=== Goal of the exercise ===
Could you set down the lines below, from the one containing "Where should I click to: Click" through the final line, exactly as written?
----- Records for processing -----
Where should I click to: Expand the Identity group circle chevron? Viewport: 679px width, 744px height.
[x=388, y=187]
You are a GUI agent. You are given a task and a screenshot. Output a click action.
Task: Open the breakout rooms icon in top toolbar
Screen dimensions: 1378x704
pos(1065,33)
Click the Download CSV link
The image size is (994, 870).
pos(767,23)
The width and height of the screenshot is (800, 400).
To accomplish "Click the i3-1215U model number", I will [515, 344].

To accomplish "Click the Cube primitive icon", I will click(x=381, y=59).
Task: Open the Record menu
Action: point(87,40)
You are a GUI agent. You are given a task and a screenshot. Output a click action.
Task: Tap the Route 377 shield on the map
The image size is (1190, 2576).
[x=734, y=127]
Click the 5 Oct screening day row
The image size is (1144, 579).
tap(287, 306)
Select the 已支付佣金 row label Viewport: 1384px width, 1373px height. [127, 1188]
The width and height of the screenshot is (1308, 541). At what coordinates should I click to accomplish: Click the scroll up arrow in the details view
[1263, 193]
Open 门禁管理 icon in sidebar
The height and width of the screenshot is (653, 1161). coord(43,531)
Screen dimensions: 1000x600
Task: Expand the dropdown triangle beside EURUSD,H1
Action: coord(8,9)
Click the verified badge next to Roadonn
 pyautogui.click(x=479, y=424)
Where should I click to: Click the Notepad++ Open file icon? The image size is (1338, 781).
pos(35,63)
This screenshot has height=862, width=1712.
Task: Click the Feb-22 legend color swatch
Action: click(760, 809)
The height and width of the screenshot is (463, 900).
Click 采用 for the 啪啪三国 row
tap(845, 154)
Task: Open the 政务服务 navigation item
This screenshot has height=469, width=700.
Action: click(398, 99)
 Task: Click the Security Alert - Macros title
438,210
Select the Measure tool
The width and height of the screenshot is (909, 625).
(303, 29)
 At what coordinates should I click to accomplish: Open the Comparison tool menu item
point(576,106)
-----
=== Exercise solution ===
Where should I click to: Click the Notepad++ Open file icon? The image size is (1338, 781).
pos(35,63)
This screenshot has height=862, width=1712.
Task: Click the Feb-22 legend color swatch
Action: click(760, 809)
The height and width of the screenshot is (463, 900).
Click 采用 for the 啪啪三国 row
tap(845, 154)
Task: Open the 政务服务 navigation item
This screenshot has height=469, width=700.
Action: click(398, 99)
 Task: Click the Security Alert - Macros title
438,210
Select the Measure tool
The width and height of the screenshot is (909, 625).
(303, 29)
 At what coordinates should I click to accomplish: Open the Comparison tool menu item
point(576,106)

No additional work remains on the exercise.